-- Supplied data follows --

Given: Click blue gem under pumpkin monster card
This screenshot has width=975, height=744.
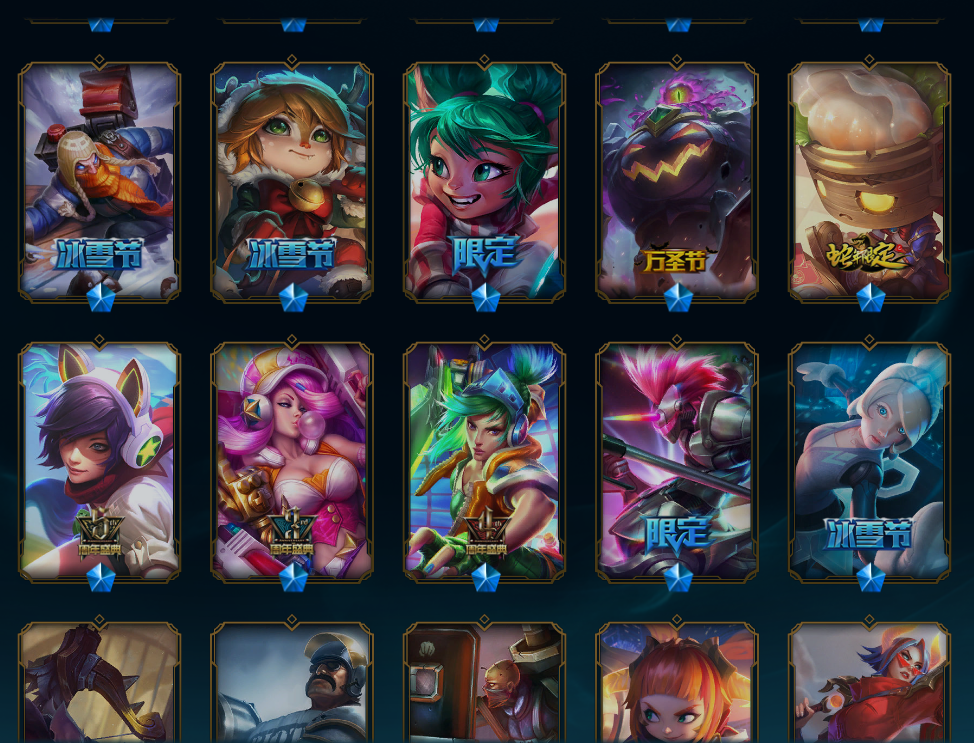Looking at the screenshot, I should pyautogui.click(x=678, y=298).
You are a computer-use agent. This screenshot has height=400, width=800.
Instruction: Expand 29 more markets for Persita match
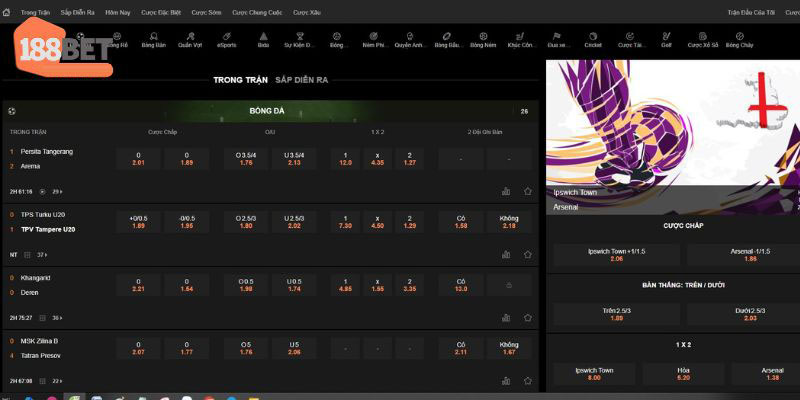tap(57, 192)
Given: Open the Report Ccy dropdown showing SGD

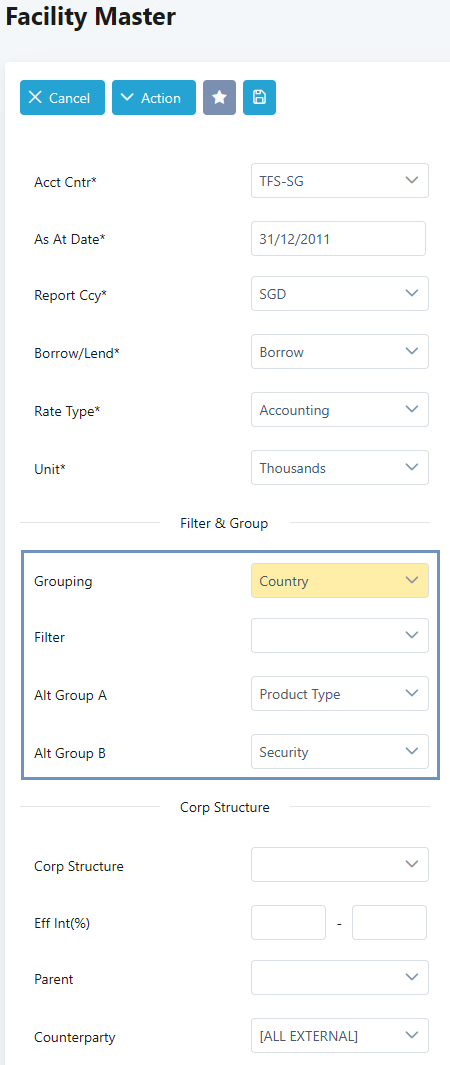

-- Supplied data concluded --

Directions
Each line of the listing above that includes the word "Given" should be copied.

Solved exercise
Given: Click blue gem under pumpkin monster card
Given: Open the Report Ccy dropdown showing SGD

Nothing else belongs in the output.